▶ **RAW DATA**
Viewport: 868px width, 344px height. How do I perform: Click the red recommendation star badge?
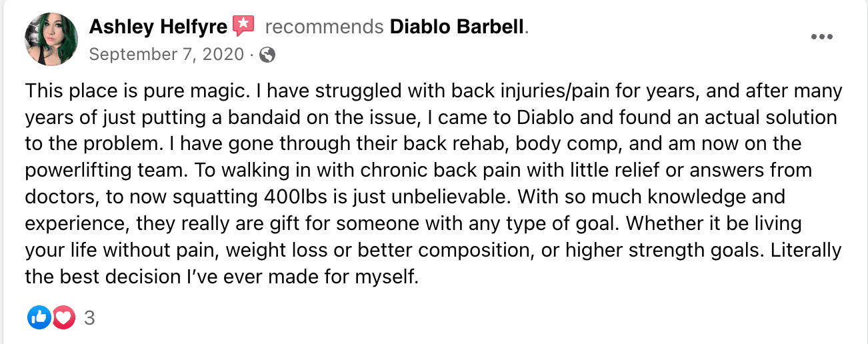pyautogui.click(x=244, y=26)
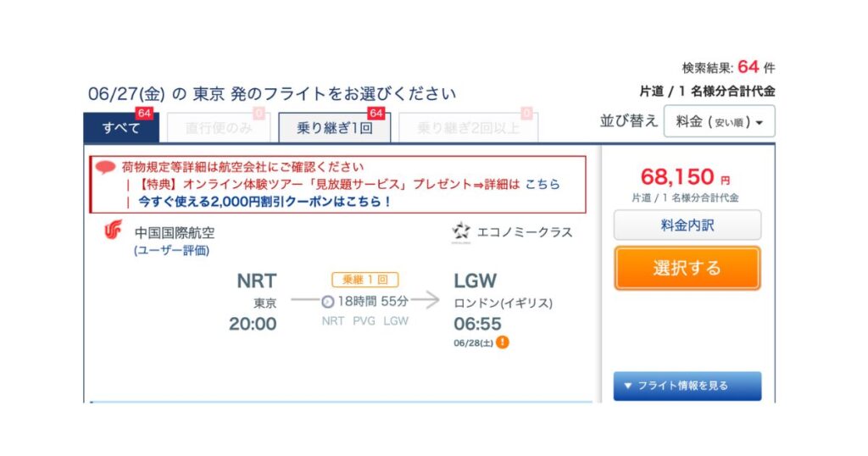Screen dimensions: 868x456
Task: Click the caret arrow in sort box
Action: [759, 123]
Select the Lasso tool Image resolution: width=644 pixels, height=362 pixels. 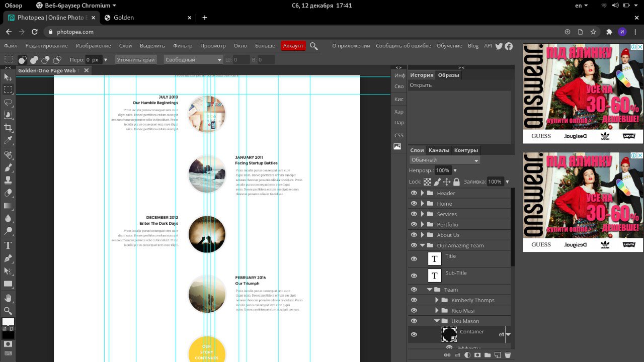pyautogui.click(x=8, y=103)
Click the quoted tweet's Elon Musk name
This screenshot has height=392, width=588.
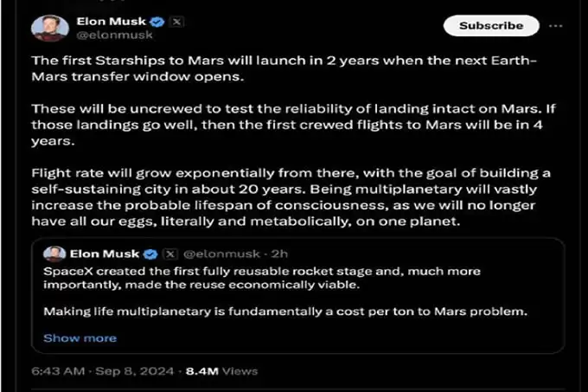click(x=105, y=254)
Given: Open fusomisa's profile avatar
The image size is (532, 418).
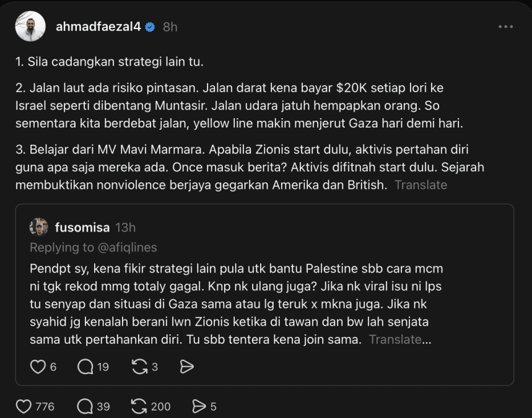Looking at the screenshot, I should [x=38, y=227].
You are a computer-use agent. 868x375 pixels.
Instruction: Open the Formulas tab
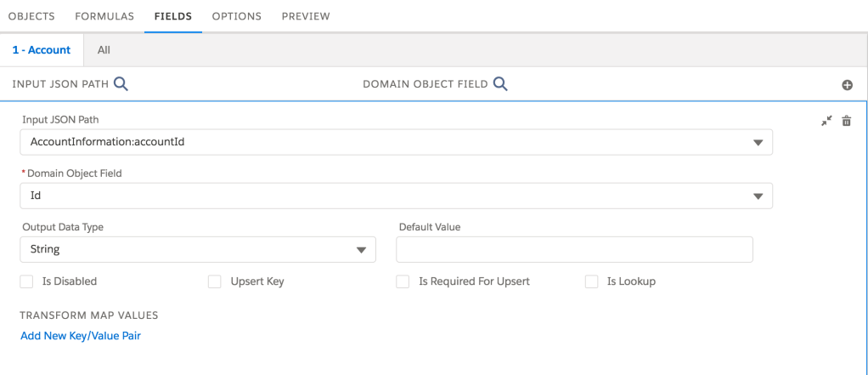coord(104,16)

---

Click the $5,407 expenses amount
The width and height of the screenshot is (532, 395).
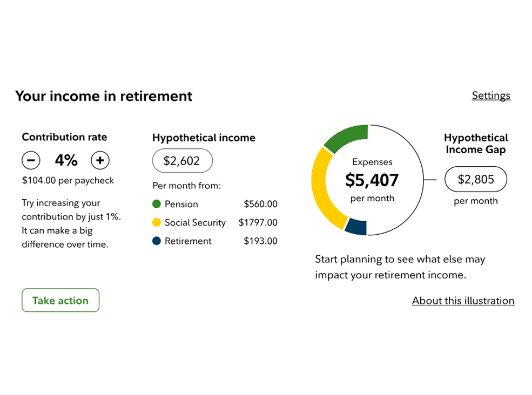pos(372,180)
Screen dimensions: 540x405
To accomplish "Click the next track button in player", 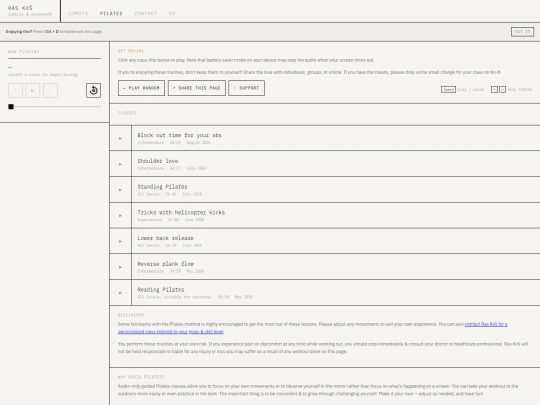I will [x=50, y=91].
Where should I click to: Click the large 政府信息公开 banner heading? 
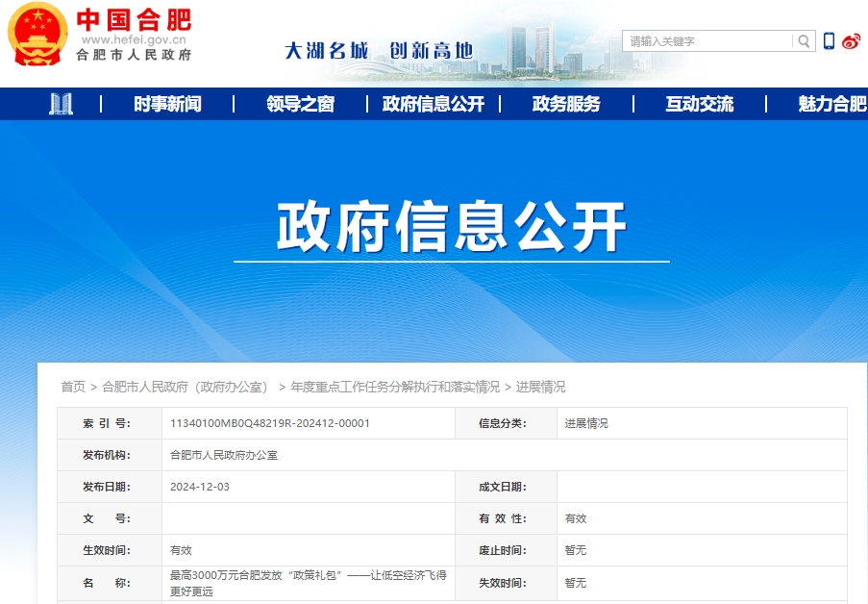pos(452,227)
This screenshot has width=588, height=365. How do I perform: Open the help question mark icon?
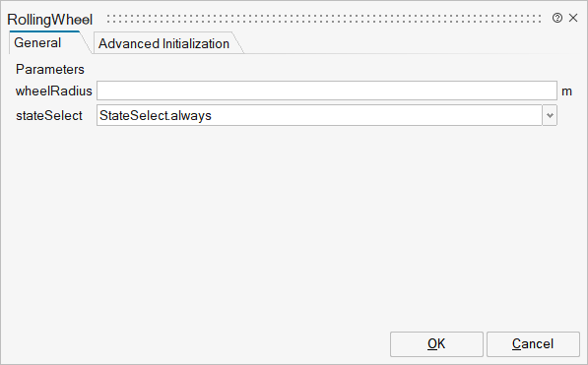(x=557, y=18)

...

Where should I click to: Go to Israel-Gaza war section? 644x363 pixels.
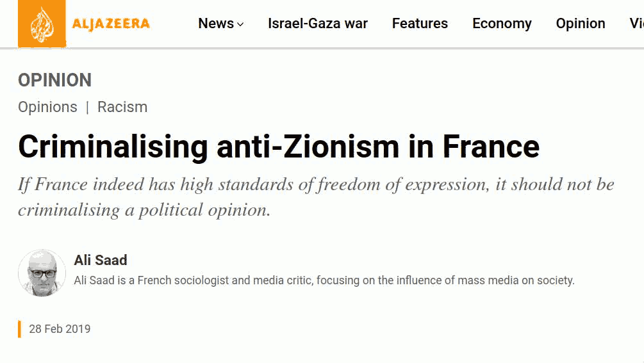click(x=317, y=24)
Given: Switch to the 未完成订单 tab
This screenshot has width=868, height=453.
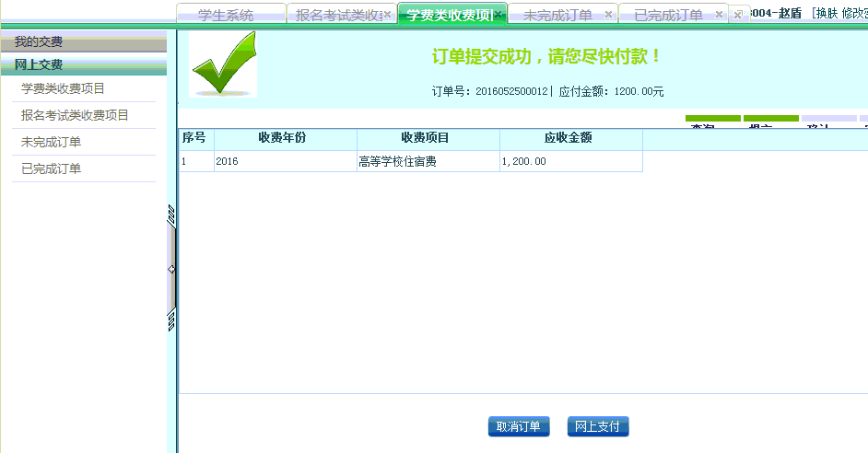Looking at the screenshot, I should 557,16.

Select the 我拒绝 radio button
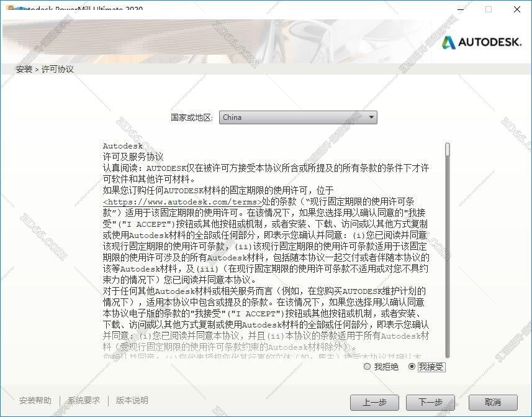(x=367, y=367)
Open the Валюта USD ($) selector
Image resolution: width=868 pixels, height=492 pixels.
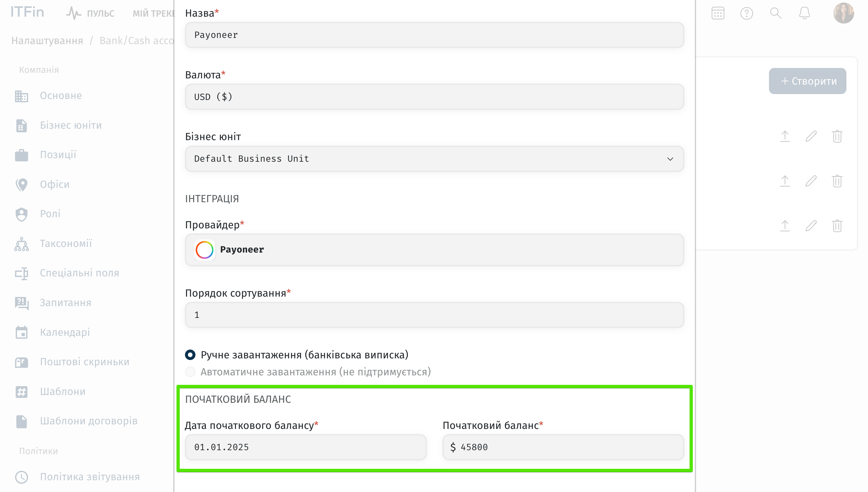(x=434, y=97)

▶ **EXERCISE BRIEF**
Using the material, show each line where the string "Given" can be found.

▶ **TASK OUTPUT**
Given: Open fusomisa's profile avatar
Given: Switch to the 未完成订单 tab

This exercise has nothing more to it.